HOUSE BILL NO. 5939

July 21, 2020, Introduced by Reps. Vaupel, Liberati and Tyrone Carter and referred to the Committee on Health Policy.

A bill to amend 1956 PA 218, entitled

"The insurance code of 1956,"

(MCL 500.100 to 500.8302) by adding section 3406v.

the people of the state of michigan enact:

Sec. 3406v. (1) An insurer that delivers, issues for delivery, or renews in this state a health insurance policy that provides prescription drug coverage shall not do either of the following:

(a) During a qualified health plan year, remove a covered prescription drug from its list of prescription drugs or add utilization management restrictions to a formulary unless any of the following apply:

(i) The United States Food and Drug Administration has done any of the following:

(A) Issued a statement that calls into question the clinical safety of the drug.

(B) Required the manufacturers to conduct postmarket safety studies and clinical trials after the approval of the drug.

(C) Issued any drug safety-related labeling changes.

(D) Required the manufacturers to implement special risk management programs.

(ii) The manufacturer of the drug has notified the Secretary of the United States Department of Health and Human Services of a manufacturing discontinuance or potential discontinuance of the drug under 21 USC 356c.

(iii) The drug has changed from prescription to over-the-counter.

(iv) The change is intended to reduce preventable drug harm caused by inappropriate use, such as unintentional overdose or inappropriate prescribing.

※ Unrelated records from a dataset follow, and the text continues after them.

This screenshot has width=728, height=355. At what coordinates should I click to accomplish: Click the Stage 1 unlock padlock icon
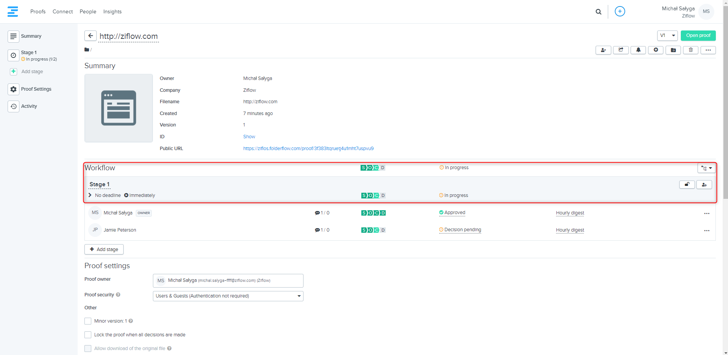click(x=687, y=185)
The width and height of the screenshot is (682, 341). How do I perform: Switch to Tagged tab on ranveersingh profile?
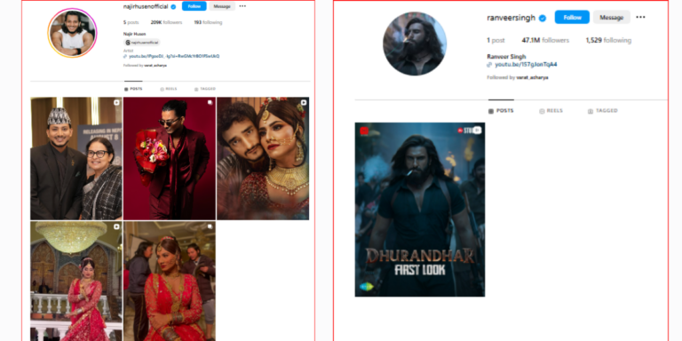click(602, 111)
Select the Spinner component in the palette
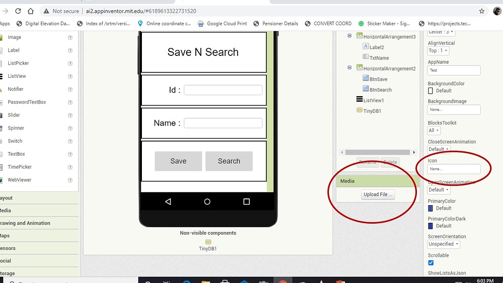503x283 pixels. click(16, 127)
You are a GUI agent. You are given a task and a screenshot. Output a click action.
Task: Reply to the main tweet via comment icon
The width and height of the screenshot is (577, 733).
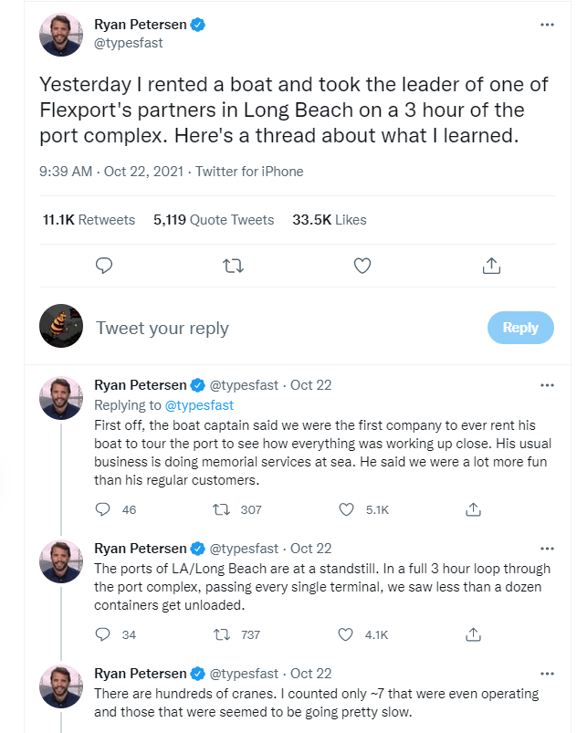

(v) The change is based on clinically accepted medical best practices. However, if a patient's health care prescriber determines that the drug is medically necessary, the insurer shall treat a drug that is removed or for which restrictions are added under this subparagraph as if the drug was not removed or the restrictions were not added.

(vi) The change is a result of a newly approved drug with clinical advantage over existing drugs.

(vii) The drug is being added to the formulary.

(viii) The drug receives a new United States Food and Drug Administration approval and has become available.

(ix) A generic equivalent or biosimilar alternative of the drug has received United States Food and Drug Administration approval.

(x) The insurer notifies the insured in writing 60 days before the drug is removed from the formulary.

(b) Reclassify a drug to a more restrictive drug tier or move a drug to a higher cost-sharing tier or a tier with a larger deductible, copayment, or coinsurance, unless any of the following apply:

(i) The United States Food and Drug Administration has done any of the following:

(A) Issued a statement that calls into question the clinical safety of the drug.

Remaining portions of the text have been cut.